[Start of section]

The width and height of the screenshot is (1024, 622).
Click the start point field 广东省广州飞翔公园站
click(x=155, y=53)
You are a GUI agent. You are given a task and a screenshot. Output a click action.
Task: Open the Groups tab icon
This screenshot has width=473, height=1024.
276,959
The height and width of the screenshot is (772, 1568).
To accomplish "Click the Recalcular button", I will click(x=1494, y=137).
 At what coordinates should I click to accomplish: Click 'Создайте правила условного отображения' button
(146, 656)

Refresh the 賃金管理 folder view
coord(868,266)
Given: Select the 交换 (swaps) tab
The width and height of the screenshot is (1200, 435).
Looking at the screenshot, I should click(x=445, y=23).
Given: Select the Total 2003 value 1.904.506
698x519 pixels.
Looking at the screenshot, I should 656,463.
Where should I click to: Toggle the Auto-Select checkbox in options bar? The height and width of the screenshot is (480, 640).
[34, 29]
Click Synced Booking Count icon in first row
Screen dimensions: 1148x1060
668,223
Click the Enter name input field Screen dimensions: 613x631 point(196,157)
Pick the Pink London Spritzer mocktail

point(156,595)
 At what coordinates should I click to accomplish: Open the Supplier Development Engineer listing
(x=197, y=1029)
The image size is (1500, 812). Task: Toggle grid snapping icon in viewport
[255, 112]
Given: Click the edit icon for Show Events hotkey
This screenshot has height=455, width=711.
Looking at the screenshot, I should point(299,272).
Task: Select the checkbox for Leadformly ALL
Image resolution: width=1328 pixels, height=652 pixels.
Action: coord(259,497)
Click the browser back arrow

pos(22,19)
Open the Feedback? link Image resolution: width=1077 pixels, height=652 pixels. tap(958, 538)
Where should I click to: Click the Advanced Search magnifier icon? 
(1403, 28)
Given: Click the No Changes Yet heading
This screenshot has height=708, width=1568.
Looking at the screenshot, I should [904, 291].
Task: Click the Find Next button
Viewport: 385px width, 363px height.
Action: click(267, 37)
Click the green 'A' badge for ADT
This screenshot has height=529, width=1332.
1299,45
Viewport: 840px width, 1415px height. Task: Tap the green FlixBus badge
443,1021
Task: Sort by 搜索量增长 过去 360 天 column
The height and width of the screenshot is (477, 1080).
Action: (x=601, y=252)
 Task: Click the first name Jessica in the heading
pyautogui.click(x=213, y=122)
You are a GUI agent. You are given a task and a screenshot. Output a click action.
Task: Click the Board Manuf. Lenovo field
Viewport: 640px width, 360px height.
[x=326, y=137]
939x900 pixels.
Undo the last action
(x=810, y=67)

[End of section]

• [Your instructions]: In the listing above, transcribe exactly everything from the line containing "At what coordinates should I click to accomplish: Open" down to the line containing "Task: Select the checkbox for Leadformly ALL", including both and nothing more.

• [Answer to the problem]:
 At what coordinates should I click to accomplish: Open the Supplier Development Engineer listing
(x=197, y=1029)
The image size is (1500, 812). Task: Toggle grid snapping icon in viewport
[255, 112]
Given: Click the edit icon for Show Events hotkey
This screenshot has height=455, width=711.
Looking at the screenshot, I should point(299,272).
Task: Select the checkbox for Leadformly ALL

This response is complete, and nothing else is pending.